Required work – Write out the MSG letters again, starting with "Daniel Soar writes: The" and going on through "whispers more persuasively.", and substitute "spirit" for each "ghost".

Source text –
--

Vol. 43 No. 18 · 23 September 2021

There is some reason to doubt the story Daniel Soar tells about the origins of the controversy around monosodium glutamate (LRB, 9 September). Public concern over the adverse effects of MSG consumption began with a letter sent to the New England Journal of Medicine in 1968 signed by Dr Robert Ho Man Kwok. In 2018, Howard Steel, another doctor, claimed that he had invented Dr Kwok and written the letter as a joke. However, the US radio programme This American Life debunked Steel’s claim by contacting Kwok’s family (Kwok himself died in 2014). Very recently, a writer for the Washington Post interviewed Kwok’s daughter, who explained that Kwok had written to the journal because he ‘wanted to figure out what was causing this reaction’.

Jordan Sand
Washington DC

Daniel Soar writes: The dead get the last laugh. As Jordan Sand says, two people claimed to have written the infamous letter. One died in 2014 and can’t be interrogated. The other died four years later, at the age of 97, and can’t be interrogated again. But he – Howard Steel, or Howard Steel’s ghost – can be heard speaking on that episode of This American Life. In the voicemail he left, there’s at least a record of his side of the story. It’s a bit like the old brainteaser about Portia’s caskets: either he was telling the truth, or he was lying about having lied. A hoax? Or a hoax about having perpetrated a hoax? It’s a puzzle that can never be solved. Believe whichever ghost you want to, but one of them, I find, whispers more persuasively.

--

Dataset entries –
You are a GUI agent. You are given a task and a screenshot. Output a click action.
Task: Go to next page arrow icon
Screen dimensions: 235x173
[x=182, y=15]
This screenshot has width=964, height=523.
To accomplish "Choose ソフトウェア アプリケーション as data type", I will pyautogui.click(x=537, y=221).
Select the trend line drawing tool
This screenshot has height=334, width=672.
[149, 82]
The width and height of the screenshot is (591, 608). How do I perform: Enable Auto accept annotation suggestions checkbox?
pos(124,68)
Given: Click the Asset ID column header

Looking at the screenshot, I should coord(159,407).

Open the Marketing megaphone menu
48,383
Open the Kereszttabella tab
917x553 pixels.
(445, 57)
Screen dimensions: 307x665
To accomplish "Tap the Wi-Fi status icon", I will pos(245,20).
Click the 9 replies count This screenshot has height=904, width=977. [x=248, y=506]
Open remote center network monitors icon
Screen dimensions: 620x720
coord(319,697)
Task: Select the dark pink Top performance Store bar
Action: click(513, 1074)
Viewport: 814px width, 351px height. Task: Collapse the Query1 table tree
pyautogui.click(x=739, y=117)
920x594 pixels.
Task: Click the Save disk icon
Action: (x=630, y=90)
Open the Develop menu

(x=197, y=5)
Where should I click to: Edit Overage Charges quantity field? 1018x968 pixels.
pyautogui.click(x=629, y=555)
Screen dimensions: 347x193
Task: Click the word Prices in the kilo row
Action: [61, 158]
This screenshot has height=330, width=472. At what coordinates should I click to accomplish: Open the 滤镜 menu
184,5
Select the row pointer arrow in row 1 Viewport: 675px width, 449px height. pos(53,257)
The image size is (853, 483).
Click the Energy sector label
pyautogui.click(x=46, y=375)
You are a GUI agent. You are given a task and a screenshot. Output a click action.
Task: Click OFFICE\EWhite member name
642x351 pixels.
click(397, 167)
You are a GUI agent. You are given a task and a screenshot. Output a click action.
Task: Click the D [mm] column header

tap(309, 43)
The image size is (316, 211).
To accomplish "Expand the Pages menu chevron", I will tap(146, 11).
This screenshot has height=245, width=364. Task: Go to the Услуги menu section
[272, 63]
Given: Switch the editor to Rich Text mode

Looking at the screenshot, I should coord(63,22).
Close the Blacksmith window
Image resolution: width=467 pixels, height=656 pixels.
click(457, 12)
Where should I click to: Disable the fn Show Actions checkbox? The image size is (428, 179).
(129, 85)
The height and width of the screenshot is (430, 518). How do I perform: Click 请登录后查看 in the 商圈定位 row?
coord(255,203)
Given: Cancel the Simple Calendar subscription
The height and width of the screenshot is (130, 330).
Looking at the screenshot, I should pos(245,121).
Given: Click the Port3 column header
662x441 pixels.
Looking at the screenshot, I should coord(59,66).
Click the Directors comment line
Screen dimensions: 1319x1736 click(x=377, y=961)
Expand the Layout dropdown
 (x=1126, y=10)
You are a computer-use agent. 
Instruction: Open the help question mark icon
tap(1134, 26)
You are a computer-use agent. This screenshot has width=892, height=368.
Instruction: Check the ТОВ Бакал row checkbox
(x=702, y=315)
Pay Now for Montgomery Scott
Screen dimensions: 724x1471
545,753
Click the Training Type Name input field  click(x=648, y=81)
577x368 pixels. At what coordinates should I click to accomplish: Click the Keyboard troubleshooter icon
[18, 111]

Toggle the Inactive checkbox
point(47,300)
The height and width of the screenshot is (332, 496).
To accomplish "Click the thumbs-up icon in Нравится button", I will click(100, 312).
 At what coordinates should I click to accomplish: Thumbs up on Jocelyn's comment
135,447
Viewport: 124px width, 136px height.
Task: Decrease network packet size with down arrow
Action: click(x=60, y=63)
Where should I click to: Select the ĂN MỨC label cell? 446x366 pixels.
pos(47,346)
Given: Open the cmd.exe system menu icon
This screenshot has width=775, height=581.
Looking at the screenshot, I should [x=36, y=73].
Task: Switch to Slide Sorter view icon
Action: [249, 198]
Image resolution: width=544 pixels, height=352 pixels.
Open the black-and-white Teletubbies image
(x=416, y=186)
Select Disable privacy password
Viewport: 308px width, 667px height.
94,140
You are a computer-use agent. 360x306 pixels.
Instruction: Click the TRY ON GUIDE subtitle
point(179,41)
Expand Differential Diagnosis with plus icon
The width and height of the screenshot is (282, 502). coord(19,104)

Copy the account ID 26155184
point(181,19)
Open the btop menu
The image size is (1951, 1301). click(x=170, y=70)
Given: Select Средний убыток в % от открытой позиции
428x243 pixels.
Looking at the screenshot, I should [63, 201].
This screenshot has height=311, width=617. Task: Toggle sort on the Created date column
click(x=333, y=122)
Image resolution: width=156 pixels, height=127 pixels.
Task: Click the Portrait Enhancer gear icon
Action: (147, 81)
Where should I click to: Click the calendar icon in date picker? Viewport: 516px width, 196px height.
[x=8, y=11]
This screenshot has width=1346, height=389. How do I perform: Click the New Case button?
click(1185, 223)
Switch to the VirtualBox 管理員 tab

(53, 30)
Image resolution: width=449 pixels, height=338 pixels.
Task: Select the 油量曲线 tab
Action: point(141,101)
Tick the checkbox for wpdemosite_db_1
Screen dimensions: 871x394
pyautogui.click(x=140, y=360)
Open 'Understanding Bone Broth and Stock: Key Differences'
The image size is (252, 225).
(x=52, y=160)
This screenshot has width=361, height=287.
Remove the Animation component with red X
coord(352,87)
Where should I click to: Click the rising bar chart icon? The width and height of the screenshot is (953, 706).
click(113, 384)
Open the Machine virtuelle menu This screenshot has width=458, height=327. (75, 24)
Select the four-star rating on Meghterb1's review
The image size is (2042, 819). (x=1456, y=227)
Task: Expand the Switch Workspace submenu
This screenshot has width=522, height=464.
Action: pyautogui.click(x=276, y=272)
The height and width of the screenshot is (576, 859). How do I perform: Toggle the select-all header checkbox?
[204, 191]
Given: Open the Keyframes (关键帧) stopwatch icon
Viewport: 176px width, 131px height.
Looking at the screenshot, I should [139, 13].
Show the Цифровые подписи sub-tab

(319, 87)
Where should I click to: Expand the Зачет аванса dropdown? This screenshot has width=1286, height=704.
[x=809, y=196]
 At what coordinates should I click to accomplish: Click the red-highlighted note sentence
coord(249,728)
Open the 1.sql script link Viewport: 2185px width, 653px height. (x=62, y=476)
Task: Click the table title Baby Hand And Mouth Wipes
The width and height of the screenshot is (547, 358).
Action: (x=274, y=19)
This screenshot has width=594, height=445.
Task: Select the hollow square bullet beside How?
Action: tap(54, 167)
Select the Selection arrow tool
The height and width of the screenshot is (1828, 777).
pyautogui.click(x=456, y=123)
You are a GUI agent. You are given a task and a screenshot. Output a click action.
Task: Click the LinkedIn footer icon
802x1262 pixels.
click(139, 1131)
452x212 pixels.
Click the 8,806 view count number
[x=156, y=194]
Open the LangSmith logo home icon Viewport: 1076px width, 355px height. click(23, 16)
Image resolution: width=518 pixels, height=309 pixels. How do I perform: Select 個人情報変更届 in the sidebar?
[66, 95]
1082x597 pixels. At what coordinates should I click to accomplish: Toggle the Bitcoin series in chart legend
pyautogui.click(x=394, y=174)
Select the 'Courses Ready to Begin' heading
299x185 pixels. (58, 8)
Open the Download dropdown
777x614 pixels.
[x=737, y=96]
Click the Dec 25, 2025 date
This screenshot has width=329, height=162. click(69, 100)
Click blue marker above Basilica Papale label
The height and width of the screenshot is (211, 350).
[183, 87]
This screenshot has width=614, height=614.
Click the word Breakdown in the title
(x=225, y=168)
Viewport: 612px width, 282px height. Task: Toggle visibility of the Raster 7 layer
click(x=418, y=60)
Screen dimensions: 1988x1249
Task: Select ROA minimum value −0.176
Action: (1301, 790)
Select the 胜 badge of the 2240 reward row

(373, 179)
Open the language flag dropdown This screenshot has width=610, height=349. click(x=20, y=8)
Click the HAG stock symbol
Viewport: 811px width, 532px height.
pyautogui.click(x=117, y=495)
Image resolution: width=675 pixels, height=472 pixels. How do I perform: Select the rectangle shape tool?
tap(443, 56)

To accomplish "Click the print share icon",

--

Completed exercise –
Daniel Soar writes: The dead get the last laugh. As Jordan Sand says, two people claimed to have written the infamous letter. One died in 2014 and can’t be interrogated. The other died four years later, at the age of 97, and can’t be interrogated again. But he – Howard Steel, or Howard Steel’s spirit – can be heard speaking on that episode of This American Life. In the voicemail he left, there’s at least a record of his side of the story. It’s a bit like the old brainteaser about Portia’s caskets: either he was telling the truth, or he was lying about having lied. A hoax? Or a hoax about having perpetrated a hoax? It’s a puzzle that can never be solved. Believe whichever spirit you want to, but one of them, I find, whispers more persuasively.